> _Exercise prompt_
Your answer should be the exact lines of the data below from the one containing "Gallery goodie bag (38, 1819)" through the one containing "உலக செய்திகள் (242, 2471)"; please include nothing else.

=== Begin Enclosure ===

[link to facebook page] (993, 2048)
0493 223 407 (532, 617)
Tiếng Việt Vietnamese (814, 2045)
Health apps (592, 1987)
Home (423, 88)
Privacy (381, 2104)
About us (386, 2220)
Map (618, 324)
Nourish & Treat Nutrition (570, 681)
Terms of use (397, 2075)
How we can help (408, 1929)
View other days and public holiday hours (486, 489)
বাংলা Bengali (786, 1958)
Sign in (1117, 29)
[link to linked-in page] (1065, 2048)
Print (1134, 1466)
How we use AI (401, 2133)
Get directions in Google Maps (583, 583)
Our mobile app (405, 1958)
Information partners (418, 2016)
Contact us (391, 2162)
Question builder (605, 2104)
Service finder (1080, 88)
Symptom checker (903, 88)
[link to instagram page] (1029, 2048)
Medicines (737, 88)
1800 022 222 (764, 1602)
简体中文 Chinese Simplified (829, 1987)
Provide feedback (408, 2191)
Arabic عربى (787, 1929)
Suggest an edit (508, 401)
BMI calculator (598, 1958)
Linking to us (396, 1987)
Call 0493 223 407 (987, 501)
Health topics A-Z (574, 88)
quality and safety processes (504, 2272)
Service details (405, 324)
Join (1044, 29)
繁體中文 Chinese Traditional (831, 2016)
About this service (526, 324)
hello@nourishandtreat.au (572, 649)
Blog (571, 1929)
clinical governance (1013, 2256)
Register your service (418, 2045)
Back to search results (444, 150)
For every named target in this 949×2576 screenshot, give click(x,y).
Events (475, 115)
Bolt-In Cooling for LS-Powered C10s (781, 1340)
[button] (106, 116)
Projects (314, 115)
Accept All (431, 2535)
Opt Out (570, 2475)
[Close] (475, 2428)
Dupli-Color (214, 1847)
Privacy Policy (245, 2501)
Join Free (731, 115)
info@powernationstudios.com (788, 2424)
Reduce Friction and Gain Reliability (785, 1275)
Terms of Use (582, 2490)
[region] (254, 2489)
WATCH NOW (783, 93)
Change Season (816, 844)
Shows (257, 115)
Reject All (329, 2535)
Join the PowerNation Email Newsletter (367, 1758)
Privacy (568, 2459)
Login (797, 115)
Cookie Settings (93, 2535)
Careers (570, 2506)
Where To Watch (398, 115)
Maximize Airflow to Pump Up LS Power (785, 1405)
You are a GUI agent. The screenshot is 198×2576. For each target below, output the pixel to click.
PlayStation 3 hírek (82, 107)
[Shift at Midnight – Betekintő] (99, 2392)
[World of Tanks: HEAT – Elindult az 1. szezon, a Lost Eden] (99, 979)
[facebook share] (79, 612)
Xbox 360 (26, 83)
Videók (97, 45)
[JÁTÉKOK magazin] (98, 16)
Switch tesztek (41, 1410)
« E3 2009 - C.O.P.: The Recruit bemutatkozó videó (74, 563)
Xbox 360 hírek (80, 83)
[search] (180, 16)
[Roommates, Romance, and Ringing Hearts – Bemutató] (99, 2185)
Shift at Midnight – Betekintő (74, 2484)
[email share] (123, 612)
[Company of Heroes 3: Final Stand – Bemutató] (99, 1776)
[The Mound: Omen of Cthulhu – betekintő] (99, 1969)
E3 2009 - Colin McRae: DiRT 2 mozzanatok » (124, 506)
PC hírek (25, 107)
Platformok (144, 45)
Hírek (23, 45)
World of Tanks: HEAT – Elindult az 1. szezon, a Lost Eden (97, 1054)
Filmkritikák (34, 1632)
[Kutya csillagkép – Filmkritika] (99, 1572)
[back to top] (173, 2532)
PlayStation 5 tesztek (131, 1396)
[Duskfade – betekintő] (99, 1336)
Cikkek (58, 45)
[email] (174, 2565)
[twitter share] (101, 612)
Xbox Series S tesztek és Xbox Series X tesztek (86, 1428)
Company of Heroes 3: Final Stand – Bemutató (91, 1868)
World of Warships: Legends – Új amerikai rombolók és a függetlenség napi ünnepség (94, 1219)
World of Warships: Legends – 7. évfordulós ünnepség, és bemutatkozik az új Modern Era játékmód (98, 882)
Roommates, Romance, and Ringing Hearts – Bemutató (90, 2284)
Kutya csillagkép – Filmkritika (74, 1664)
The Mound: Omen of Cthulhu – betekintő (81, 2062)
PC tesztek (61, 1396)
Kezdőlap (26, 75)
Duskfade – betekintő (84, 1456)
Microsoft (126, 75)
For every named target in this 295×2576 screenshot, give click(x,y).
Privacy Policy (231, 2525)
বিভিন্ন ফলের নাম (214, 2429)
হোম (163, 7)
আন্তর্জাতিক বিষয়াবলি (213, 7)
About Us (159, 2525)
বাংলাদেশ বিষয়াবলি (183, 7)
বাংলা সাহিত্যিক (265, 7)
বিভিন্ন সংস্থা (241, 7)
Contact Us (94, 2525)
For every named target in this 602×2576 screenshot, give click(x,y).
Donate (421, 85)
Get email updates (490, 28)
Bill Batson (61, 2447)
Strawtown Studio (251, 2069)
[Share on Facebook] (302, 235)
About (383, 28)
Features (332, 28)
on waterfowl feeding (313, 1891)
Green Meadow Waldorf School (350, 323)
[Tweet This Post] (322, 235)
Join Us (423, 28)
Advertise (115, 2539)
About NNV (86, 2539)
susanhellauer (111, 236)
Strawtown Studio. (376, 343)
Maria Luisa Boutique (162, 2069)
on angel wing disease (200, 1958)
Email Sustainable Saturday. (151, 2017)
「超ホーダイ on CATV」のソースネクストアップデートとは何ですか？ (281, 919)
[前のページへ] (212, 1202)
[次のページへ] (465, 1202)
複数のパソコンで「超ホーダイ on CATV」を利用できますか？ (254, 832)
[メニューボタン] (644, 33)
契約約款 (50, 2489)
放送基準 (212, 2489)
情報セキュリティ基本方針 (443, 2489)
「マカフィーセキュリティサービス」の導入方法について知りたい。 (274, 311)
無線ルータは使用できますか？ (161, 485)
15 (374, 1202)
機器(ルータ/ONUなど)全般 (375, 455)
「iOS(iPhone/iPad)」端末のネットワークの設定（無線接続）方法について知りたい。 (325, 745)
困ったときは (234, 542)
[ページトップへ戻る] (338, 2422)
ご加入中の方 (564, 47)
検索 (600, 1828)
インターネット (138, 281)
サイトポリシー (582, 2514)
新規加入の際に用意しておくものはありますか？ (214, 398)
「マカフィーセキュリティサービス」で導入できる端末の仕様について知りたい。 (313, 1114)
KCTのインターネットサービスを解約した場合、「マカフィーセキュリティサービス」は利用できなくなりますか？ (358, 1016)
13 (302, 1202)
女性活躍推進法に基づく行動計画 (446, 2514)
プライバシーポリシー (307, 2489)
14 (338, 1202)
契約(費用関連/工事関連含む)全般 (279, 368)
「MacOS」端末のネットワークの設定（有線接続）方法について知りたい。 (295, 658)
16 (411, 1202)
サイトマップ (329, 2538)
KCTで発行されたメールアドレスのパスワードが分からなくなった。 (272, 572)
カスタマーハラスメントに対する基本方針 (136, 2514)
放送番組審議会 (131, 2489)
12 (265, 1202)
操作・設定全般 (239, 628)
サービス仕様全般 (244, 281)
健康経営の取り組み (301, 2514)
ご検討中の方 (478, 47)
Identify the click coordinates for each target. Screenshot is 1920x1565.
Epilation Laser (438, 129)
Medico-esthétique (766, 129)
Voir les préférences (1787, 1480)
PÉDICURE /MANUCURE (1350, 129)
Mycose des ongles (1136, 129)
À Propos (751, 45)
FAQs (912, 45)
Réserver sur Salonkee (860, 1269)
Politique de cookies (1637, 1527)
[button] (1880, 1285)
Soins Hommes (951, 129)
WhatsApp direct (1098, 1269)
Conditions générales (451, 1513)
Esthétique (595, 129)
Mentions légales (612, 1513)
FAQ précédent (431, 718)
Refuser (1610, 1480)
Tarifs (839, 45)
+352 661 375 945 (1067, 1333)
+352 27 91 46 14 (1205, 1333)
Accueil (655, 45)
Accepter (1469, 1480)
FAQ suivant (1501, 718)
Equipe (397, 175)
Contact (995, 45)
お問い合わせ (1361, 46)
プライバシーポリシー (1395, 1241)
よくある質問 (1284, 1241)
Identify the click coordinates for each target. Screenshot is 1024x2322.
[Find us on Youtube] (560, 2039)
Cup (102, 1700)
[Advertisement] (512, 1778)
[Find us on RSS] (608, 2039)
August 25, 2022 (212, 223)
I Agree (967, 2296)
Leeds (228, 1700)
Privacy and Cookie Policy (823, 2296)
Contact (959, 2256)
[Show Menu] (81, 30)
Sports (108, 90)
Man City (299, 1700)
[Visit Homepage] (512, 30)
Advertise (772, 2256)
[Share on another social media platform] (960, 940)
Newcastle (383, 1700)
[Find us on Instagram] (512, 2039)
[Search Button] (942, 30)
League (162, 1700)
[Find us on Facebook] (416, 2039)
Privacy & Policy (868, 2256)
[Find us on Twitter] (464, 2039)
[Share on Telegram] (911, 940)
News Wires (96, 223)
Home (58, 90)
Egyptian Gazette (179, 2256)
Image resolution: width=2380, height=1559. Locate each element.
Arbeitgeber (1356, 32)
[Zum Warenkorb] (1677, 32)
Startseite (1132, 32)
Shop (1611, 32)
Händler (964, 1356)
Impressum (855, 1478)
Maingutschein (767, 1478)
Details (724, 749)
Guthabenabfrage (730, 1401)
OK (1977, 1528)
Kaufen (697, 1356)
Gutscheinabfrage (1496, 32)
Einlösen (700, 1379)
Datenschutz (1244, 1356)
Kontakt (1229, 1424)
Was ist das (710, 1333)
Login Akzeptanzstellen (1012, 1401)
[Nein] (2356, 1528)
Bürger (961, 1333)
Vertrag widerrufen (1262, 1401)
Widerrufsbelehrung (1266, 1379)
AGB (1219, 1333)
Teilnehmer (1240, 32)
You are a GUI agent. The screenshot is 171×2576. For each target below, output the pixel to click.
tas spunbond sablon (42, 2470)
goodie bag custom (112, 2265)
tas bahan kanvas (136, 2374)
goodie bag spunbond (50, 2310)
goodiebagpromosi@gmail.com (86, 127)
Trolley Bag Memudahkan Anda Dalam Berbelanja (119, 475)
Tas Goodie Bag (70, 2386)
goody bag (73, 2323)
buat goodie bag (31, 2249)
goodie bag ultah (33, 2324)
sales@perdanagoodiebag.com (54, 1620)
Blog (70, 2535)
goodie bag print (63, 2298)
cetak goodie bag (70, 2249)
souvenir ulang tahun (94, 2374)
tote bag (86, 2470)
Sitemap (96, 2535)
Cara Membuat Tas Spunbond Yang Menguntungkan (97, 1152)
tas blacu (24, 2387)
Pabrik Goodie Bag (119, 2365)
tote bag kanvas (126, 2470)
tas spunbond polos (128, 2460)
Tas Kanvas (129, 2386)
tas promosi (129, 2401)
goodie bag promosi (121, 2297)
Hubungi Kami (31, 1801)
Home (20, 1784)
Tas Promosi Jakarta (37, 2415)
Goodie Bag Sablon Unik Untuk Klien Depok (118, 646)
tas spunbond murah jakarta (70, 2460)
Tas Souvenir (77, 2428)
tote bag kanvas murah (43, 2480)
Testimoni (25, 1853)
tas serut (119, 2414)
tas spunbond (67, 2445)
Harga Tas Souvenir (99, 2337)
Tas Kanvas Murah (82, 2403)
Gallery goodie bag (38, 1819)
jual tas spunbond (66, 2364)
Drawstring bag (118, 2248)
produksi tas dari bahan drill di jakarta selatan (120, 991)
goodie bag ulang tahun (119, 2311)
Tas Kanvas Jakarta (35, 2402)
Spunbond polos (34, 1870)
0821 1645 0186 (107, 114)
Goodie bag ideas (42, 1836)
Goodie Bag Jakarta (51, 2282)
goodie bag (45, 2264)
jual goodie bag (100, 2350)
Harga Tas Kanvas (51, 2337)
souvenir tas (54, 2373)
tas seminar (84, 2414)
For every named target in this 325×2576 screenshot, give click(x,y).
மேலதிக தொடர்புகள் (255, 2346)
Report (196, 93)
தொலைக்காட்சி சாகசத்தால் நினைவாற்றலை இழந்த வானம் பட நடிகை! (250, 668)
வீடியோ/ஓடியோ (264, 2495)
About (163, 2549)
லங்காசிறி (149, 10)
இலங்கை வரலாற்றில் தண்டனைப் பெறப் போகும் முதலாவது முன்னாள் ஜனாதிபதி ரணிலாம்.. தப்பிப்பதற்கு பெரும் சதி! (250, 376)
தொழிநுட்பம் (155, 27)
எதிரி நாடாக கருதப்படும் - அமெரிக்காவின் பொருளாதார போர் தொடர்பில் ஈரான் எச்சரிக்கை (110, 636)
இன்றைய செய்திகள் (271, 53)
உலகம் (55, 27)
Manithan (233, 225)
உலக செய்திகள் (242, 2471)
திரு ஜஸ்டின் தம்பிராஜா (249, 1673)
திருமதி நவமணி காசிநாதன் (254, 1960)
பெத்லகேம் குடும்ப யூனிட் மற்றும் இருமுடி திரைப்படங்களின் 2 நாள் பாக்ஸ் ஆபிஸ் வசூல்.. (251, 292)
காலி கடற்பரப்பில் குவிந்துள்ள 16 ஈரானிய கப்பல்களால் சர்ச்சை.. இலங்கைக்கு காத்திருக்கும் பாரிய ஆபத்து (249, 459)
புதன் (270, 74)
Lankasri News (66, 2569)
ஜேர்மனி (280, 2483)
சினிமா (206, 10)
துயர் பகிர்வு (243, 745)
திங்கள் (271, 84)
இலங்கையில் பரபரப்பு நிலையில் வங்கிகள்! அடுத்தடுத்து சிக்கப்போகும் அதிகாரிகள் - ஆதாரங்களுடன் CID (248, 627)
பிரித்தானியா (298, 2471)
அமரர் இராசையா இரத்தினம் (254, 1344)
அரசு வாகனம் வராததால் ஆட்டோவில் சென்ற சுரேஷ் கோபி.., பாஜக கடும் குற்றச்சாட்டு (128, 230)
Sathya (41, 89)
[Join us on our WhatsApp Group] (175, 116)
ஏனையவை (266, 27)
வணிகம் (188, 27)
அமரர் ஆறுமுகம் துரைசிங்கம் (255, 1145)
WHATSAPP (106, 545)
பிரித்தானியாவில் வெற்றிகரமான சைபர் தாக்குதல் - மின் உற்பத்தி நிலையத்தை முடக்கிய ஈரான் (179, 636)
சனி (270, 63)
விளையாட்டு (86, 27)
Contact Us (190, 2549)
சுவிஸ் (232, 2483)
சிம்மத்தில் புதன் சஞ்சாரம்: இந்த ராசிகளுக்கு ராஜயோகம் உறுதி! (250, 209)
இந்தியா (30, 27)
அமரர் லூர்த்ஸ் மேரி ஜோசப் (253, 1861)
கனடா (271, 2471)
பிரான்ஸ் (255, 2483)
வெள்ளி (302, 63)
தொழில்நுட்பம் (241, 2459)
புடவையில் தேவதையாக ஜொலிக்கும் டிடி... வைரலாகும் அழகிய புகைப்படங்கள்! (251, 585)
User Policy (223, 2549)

=== End Enclosure ===

> _Response to the exercise_
Gallery goodie bag (38, 1819)
jual tas spunbond (66, 2364)
Drawstring bag (118, 2248)
produksi tas dari bahan drill di jakarta selatan (120, 991)
goodie bag ulang tahun (119, 2311)
Tas Kanvas Jakarta (35, 2402)
Spunbond polos (34, 1870)
0821 1645 0186 (107, 114)
Goodie bag ideas (42, 1836)
Goodie Bag Jakarta (51, 2282)
goodie bag (45, 2264)
jual goodie bag (100, 2350)
Harga Tas Kanvas (51, 2337)
souvenir tas (54, 2373)
tas seminar (84, 2414)
For every named target in this 325×2576 screenshot, give click(x,y).
மேலதிக தொடர்புகள் (255, 2346)
Report (196, 93)
தொலைக்காட்சி சாகசத்தால் நினைவாற்றலை இழந்த வானம் பட நடிகை! (250, 668)
வீடியோ/ஓடியோ (264, 2495)
About (163, 2549)
லங்காசிறி (149, 10)
இலங்கை வரலாற்றில் தண்டனைப் பெறப் போகும் முதலாவது முன்னாள் ஜனாதிபதி ரணிலாம்.. தப்பிப்பதற்கு பெரும் சதி! (250, 376)
தொழிநுட்பம் (155, 27)
எதிரி நாடாக கருதப்படும் - அமெரிக்காவின் பொருளாதார போர் தொடர்பில் ஈரான் எச்சரிக்கை (110, 636)
இன்றைய செய்திகள் (271, 53)
உலகம் (55, 27)
Manithan (233, 225)
உலக செய்திகள் (242, 2471)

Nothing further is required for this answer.